▸ What is expected
In the entries below, repeat only the lines between those holding "[button] (180, 1115)" and "astaxanthin (73, 1655)", inclusive. Leave pictures out.
=== Data for processing ===
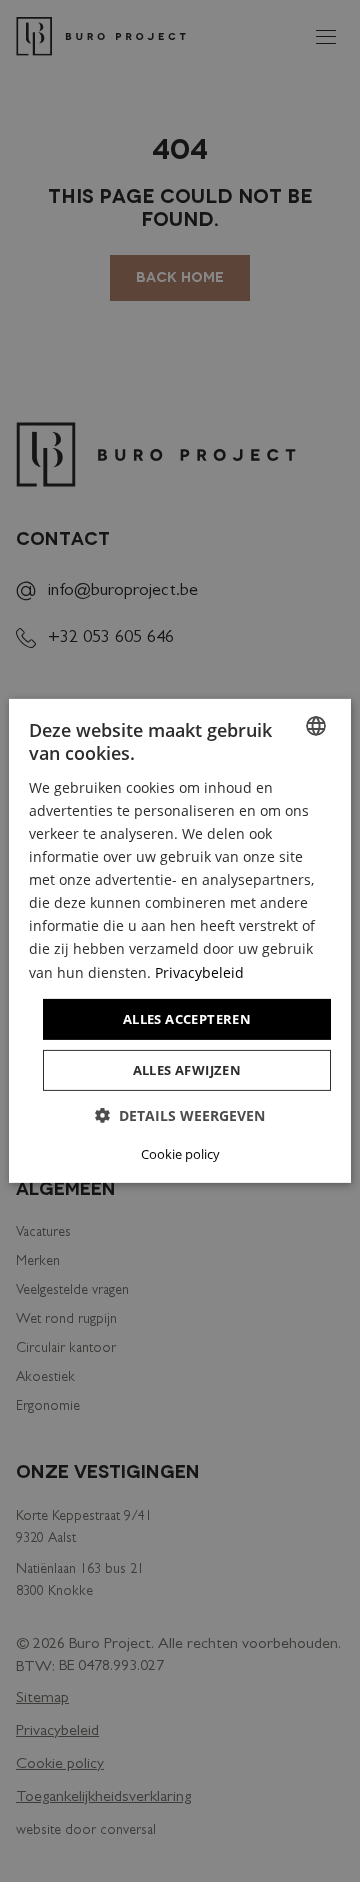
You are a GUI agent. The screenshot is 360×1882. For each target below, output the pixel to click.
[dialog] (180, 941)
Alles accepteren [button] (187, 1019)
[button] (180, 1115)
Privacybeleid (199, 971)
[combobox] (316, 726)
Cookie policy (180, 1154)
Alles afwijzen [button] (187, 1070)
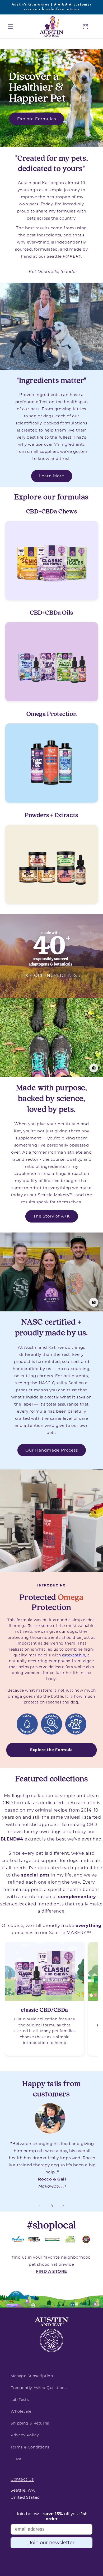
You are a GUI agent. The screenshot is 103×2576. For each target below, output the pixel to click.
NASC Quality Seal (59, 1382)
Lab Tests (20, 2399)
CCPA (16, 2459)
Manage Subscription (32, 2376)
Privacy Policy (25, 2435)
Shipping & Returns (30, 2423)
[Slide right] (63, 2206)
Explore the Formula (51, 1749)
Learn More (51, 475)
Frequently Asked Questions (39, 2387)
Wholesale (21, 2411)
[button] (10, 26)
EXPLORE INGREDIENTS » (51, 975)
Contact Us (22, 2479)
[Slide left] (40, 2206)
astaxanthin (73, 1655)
===
=== Data for processing ===
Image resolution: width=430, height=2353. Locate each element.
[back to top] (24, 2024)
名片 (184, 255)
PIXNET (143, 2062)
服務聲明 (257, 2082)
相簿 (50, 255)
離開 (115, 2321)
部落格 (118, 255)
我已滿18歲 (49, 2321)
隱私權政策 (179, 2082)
===
▸ Exercise response
[button] (180, 1115)
Privacybeleid (199, 971)
[combobox] (316, 726)
Cookie policy (180, 1154)
Alles afwijzen [button] (187, 1070)
You are a GUI agent. The screenshot is 103×2576. For each target below, output the pixel to click.
NASC Quality Seal (59, 1382)
Lab Tests (20, 2399)
CCPA (16, 2459)
Manage Subscription (32, 2376)
Privacy Policy (25, 2435)
Shipping & Returns (30, 2423)
[Slide right] (63, 2206)
Explore the Formula (51, 1749)
Learn More (51, 475)
Frequently Asked Questions (39, 2387)
Wholesale (21, 2411)
[button] (10, 26)
EXPLORE INGREDIENTS » (51, 975)
Contact Us (22, 2479)
[Slide left] (40, 2206)
astaxanthin (73, 1655)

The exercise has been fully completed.